La combinación de ejercicio físico regular y dieta es más efectiva que cualquiera de los dos por separado para conseguir pérdidas moderadas del peso y mejorar así el control metabólico en pacientes con DM2. El ejercicio aumenta el gasto calórico y facilita el metabolismo del tejido adiposo. También se producen beneficios psicológicos, como reducción del estrés, mejora en el bienestar psicológico y aumento de la calidad de vida, que pueden traducirse en un mejor control glucémico6.

El consejo sanitario sobre el ejercicio físico debería estar dentro de los consejos médicos y formar parte de la receta médica, indicando la forma de hacerlo y las contraindicaciones, debiendo formar parte del plan global de promoción de otros estilos de vida saludables. Las orientaciones terapéuticas brindadas por los profesionales de la atención primaria deben provocar un incremento de la actividad física a corto plazo durante, al menos doce meses, tanto en la población general como en la reconocida como sedentaria es decir la que clasifica como obesa o sobrepeso; aunque debe en todo momento incentivar la práctica de ejercicio físico como un modo de vida que favorece el bienestar y la salud de la población.
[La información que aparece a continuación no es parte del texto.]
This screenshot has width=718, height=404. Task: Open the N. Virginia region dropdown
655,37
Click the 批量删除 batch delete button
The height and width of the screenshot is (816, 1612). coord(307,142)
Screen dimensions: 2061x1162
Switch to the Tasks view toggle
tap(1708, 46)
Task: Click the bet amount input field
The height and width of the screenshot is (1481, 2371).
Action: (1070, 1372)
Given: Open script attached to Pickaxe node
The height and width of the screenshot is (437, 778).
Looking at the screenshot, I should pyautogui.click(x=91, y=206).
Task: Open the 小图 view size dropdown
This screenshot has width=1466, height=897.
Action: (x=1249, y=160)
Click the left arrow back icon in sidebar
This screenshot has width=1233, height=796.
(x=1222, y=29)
El programa de ejercicio físico aplicado en las personas diabéticas favorece el control metabólico y de los factores de riesgo existentes, eleva la calidad de vida ya que influye sobre la esfera física, emocional y social mejorando significativamente su estado de salud. Los resultados muestran una vez más que el ejercicio físico forma parte de la piedra angular en el tratamiento de la DM2.

Se sugiere prolongar el tiempo del programa de ejercicios físicos y continuar la medición de las variables analizadas para determinar su impacto en la salud de las personas con DM2.

Notas

Aspectos éticos

El Comité de Ética del Policlínico Docente Universitario Área V Manuel Piti Fajardo, Municipio Cienfuegos de Cuba, declara que esta investigación fue presentada, discutida y aprobada por ellos en sus diferentes etapas. 

Declaración de conflictos de intereses

Los autores han completado el formulario de declaración de conflictos de intereses del ICMJE traducido al castellano por Medwave, y declaran no haber recibido financiamiento para la realización del artículo/investigación; no tener relaciones financieras con organizaciones que podrían tener intereses en el artículo publicado, en los últimos tres años; y no tener otras relaciones o actividades que podrían influir sobre el artículo publicado. Los formularios pueden ser solicitados contactando a la autora responsable.